The UK has historically been one of the biggest recipients of migrating HNWIs over the past 30 years. However, in the past two years the UK has lost approximately 7,000 HNWIs; 4,000 in 2017 and 3,000 in 2018. Brexit and new taxes on non-doms have been suggested as motivating factors in this downward trend.

Mechanisms of migration

Investor visa programs are becoming increasingly popular, especially with HNWIs from the Middle East and Asia. They generally require an investment of between US$300,000 and US$3 million in local property, bonds or businesses and most of this money is usually redeemable after a period of 5 years. Some programs such as the one in Malta offer citizenship right away, rather than just a residence visa.

However, despite the recent rise of such programs, it should be noted that only a fraction (around 30%) of migrating HNWIs come into countries under investor visa programs. Most still come in via second passports, work transfers, ancestry visas, spousal visas and family visas.

Future trends

Additionally, AfriAsia Bank predicted that global wealth will rise  by 50% over the next decade, reaching US$321 trillion by 2027. This will again be driven by strong growth in Asia. The fastest growing wealth markets are expected to be:

 Sri Lanka: Safe country, good educational standard and English speaking. Should benefit from strong growth in the local technology, manufacturing, real estate, healthcare and financial services sectors (10 year wealth growth forecast: 200%).

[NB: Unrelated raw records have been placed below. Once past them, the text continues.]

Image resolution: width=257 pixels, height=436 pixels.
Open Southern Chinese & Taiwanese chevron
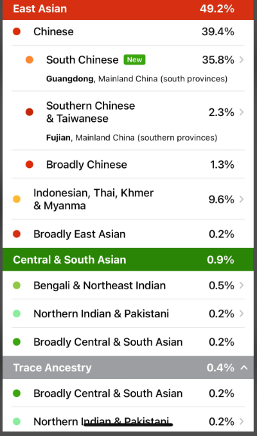pyautogui.click(x=242, y=112)

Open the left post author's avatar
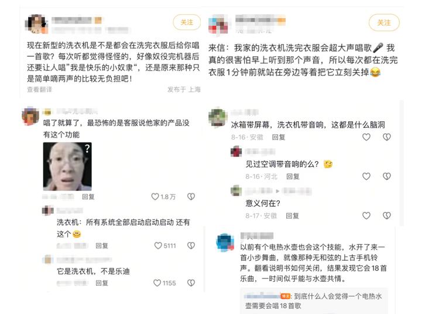point(37,24)
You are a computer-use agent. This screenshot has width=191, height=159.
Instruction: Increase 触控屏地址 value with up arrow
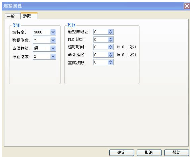pos(110,31)
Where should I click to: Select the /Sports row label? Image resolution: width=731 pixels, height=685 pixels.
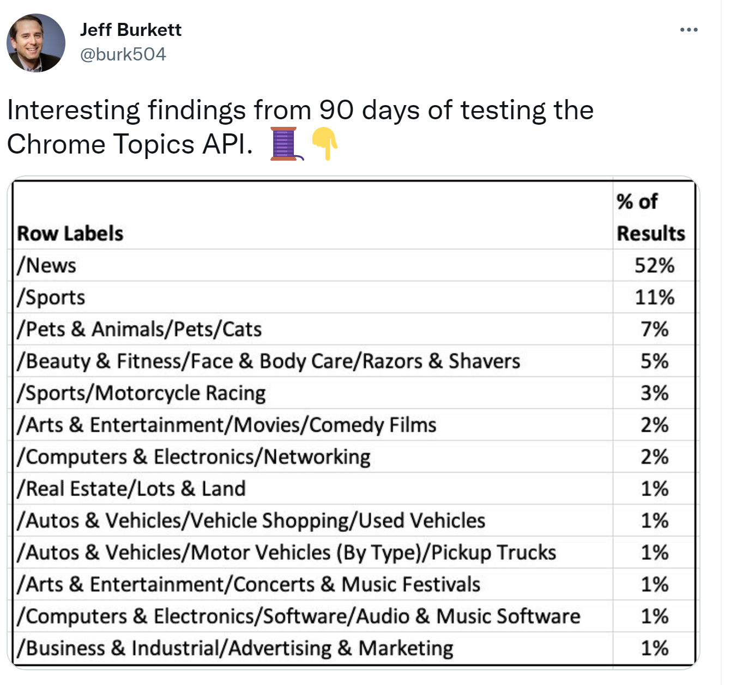[x=51, y=297]
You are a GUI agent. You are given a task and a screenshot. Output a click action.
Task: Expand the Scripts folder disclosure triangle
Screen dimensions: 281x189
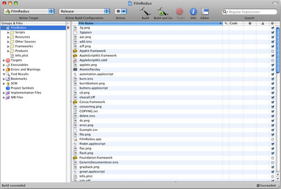pyautogui.click(x=8, y=32)
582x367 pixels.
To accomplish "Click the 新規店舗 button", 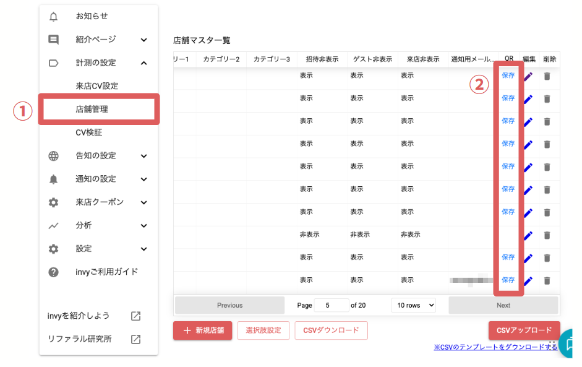I will click(x=202, y=330).
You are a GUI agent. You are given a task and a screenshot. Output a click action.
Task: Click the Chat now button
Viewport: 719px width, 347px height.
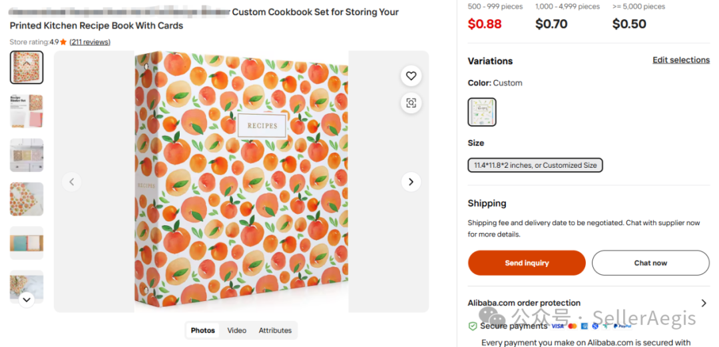[650, 263]
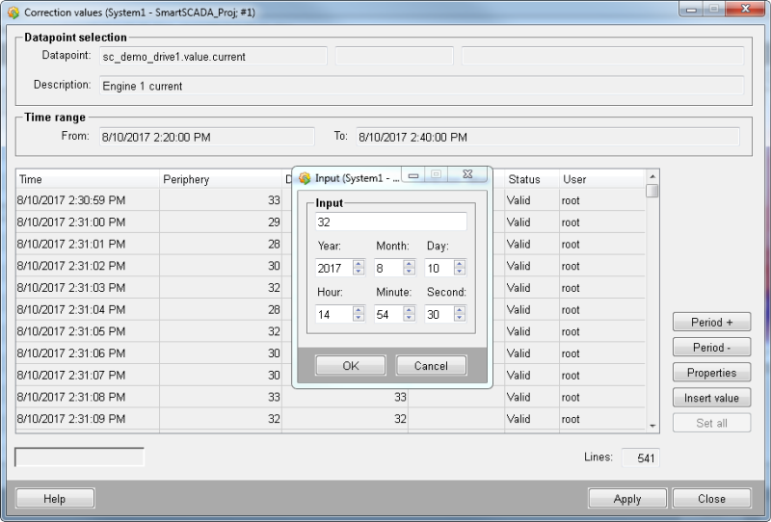Cancel the Input dialog
This screenshot has height=522, width=771.
431,366

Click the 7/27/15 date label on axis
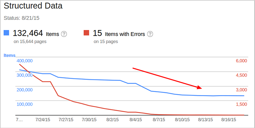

 India: Large number of entrepreneurs, good educational system and English speaking. Strong growth forecast in the local financial services, IT, business process outsourcing, real estate, healthcare and media sectors (10 year wealth growth forecast: 200%).

 Vietnam: Emerging manufacturing hub of Asia. Vietnam was the fastest growing wealth market in the world over the past decade and is expected to continue to grow strongly. We expect Vietnam wealth numbers to be boosted by strong growth in the local healthcare, manufacturing and financial services sectors (10 year wealth growth forecast: 200%).

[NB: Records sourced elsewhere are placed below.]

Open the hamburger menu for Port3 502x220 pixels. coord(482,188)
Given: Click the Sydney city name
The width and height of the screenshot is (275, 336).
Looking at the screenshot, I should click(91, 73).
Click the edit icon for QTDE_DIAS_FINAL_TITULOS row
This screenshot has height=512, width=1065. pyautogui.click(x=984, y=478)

 China: Expected to benefit from strong growth in the local hi-tech, financial services, entertainment and healthcare sectors (10 year wealth growth forecast: 180%).

 Mauritius: Safe country, business friendly and has low tax rates when compared to the rest of Africa.

Hotspot for migrating HNWIs. We expect it to benefit from strong growth in the local financial services sector (10 year wealth growth forecast: 150%).

Note: Forecast growth rates rounded to nearest 10%.